══ 本文 ══

この日、ガンジーは列車で移動中でした。一等席の切符を持っていたにもかかわらず、肌の色を理由に車掌から三等席への移動を命じられます。ガンジーは毅然と拒否しますが、車掌は彼を列車から放りだしました。
こうした経験が積み重なり、ガンジーは「自分はインド人である」と強く自覚するように。そして南アフリカ時代に差別撤廃運動を始め、同国で初めての逮捕も経験。その後1915年にインドに帰国し、本格的に独立運動をけん引しました。
13歳で結婚。禁欲主義と「意外な噂」
ガンジーは、当時のインドにおける幼児婚の慣習により、13歳のときに妻カストゥルバ(1869~1944年)と結婚。16歳のとき第一子(数日で死亡)が誕生し、18歳でロンドンに留学する前にすでに二児の父でした。

═══

_課題の説明:_ ガンジーの生涯を扱った本文の続きを、最後の文の直後から書いてください。 次の資料は、本文とは別の出典から取られたものです。

══ 資料の抜粋 ══

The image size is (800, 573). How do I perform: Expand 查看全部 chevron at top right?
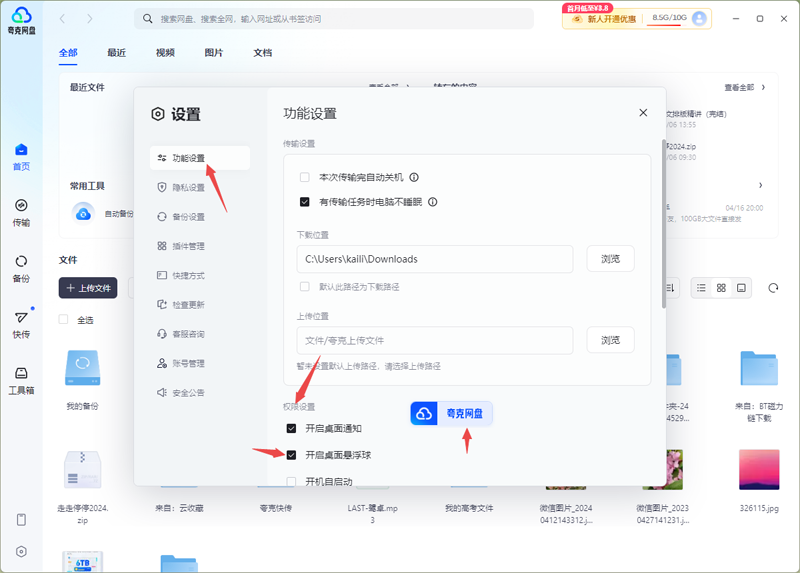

═══

_演習の解答:_
16歳のときガンジーの父が死去しましたが、臨終時にガンジーは妻と性行為中であったため、死に目に会うことができず、この出来事は大きな後悔として心に残りました。また青年期に性欲や嫉妬心にさいなまれた経験から、36歳のときに禁欲主義を貫くこと(ブラフマチャリヤの実験)を決意。結婚生活を維持しながら、一切の性生活を放棄しました。
そんなガンジーですが…晩年に「女性たちとベッドを共にしていた」という噂があります。女性たちは裸の場合もあったと、弟子や当事者の本人(女性)が証言もしています。
この件は現代に至るまで批判的に受け取られることも多いですが、ガンジーがこの点を隠していたわけではありません。ガンジーの意外な一面ではありますが、彼なりの「ブラフマチャリヤの実験」の一つという分析もされています。
インドは独立したものの…暗殺まで。
1945年8月15日に第二次世界大戦が終結。インド独立の機運がさらに高まりましたが、インドが抱える「宗教間の対立」はなかなか解決できない問題でした。ヒンズー教徒が大多数を占めていたもののイスラム教徒も約1/4程度を占め、2つの宗教信徒間の対立はとても激しかったからです。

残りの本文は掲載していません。